The House and Contents
The house, with its elegant, Palladian proportions, consists of a raised ground floor and a basement story which extends out, underneath the terrace. It is built of sandstone. The main entrance is made particularly impressive by the sweeping flight of steps leading up to the grand. classically treated doorway. The columns either side of the door are decorated with an icicle pattern, probably symbolic of the house’s association with water. There is a mask representing Queen Ann above one of the two windows, and William Thompson’s monogram can be seen above the door.
Inside, there is a room on either side of the entrance hall. To the left, the Drawing Room and a small boudoir; to the right, the Principal Bedroom, and a smaller bedroom, which lies beside the Loggia (now the Dining Room). Following Italian precepts, the rooms are all carefully proportioned: the Entrance Hall is twice as long as it is wide and the other rooms of the main floor square, or in the ratio of three to four.
The overwhelming impression, upon entering these rooms is One of height. The real grandeur of this miniature stately home can best be appreciated by looking up to the moulded cornices, just below the ceiling. They are richly carved and painted, and have enormous depth. The interior decoration has much in common with Castle Howard, Beningborough, and other Yorkshire houses, and there is little doubt that the same group of craftsmen from York were employed.

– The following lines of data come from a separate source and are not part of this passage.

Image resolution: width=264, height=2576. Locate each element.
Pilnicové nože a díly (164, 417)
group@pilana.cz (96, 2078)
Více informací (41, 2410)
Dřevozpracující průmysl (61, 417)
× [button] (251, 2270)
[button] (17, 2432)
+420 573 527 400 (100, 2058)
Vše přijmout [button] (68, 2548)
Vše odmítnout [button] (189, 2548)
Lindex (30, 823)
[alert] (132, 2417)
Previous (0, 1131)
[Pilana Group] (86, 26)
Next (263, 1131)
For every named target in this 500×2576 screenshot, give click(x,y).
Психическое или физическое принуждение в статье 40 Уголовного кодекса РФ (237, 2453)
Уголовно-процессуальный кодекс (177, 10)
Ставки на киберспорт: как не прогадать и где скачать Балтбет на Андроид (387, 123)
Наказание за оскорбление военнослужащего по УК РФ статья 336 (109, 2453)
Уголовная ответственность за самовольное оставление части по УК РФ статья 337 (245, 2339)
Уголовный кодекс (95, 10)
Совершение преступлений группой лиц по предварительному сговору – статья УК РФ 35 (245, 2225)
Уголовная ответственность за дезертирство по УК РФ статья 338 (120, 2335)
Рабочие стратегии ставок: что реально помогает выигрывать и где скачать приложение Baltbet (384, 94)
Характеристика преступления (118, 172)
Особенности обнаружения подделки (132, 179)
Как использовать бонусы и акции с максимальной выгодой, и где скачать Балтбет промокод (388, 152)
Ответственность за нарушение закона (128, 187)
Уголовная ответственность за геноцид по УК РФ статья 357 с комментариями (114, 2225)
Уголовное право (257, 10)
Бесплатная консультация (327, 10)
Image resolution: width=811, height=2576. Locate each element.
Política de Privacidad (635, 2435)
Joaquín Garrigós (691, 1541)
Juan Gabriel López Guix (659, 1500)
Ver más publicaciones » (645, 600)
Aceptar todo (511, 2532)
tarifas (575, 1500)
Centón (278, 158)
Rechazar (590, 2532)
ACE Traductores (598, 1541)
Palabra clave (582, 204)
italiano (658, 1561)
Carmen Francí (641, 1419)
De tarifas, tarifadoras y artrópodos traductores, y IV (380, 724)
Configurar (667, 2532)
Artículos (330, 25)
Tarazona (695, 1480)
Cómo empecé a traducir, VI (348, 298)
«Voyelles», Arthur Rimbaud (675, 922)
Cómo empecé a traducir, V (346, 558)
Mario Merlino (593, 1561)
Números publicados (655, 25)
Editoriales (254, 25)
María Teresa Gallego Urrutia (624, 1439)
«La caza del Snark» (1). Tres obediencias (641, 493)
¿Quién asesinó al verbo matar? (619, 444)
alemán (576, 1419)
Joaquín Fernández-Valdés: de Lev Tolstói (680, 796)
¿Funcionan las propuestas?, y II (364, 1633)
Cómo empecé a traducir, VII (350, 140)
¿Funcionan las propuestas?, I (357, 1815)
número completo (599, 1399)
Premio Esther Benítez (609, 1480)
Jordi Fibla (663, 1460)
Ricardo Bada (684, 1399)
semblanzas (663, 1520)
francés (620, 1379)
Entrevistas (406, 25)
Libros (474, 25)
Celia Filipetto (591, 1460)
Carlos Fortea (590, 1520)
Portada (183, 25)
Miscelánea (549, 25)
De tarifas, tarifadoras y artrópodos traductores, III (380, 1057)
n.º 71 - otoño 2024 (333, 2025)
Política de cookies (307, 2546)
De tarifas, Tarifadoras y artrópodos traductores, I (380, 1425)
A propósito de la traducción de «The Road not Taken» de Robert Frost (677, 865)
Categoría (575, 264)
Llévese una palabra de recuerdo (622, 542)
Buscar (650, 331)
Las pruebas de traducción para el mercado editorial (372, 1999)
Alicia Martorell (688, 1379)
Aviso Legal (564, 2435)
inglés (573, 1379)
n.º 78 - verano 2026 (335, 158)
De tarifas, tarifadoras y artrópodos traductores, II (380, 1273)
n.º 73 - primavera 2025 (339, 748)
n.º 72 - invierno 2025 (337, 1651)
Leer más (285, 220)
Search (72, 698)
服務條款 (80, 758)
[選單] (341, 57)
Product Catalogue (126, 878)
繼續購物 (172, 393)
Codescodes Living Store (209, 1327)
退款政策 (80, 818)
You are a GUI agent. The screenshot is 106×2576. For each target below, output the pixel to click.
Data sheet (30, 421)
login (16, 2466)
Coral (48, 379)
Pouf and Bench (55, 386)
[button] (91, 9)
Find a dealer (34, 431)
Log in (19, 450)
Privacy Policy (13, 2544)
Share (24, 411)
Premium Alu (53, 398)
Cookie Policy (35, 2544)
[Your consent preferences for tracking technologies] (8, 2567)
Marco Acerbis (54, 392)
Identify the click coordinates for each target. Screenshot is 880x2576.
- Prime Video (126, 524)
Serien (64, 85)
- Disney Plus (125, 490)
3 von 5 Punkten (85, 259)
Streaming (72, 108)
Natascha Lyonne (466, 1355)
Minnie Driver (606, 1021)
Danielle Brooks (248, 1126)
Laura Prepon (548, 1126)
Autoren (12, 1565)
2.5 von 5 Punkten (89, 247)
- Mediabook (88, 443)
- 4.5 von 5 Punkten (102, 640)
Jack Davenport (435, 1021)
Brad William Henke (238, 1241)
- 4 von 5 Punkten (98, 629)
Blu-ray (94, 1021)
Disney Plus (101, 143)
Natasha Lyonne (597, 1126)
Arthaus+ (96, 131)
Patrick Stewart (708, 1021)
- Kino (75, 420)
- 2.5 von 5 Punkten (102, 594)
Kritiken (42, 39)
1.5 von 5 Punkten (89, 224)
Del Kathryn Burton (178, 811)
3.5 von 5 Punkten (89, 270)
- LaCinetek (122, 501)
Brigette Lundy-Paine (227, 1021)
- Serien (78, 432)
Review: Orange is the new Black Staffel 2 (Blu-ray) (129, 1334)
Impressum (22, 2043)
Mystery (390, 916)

Much of the furniture is roughly contemporary with the house. The Drawing Room contains an 18th century spinet converted into a writing table, and there is a set of French, gilt chairs with their original, Beauvais tapestries. In the Hallway, there is a, series of portraits; the first on the right is of Lady Morton, after Van Dyke, the others on the left Mary Fenton wife of Sir Hereward Wake, William Fenton a Barrister, William Fenton and Richard West. Through the hallway, at the back of the house is the Dining Room, originally built as an open, colonnaded Loggia. The problems of placing this delightful, Italian feature in the North Riding of Yorkshire rapidly became clear, as the north facing Loggia took the full force of the chill winter winds off the moors, and William Thompson soon had this area glazed to form an extra room. The decoration of the walls of the Loggia is of carved stone and the ceiling is panelled and, again, richly decorated. Above the doorway there is a horned, laughing head depicting Silenus, a Greek god of the woodland.
The Principal Bedroom is also beautifully panelled, with an elaborately carved cornice. The bed is a four poster.
Outside, only about half the original water garden remains, but the layout can be seen from surviving sketches in contemporary books.
It was fed by natural springs rising at the head of the dale, about 500yds from the house. These feed a series of pools on three levels with cascades. About 50ft from the house, the water passes over a high dam between stone vases, once flanked by flights of stone steps, and vanishes underground.
It seems that the water was carried around the house by an aqueduct, and reappeared about 100ft from the South Front in the form of two parallel canals, leading to a pair of fountains, and a final cascade.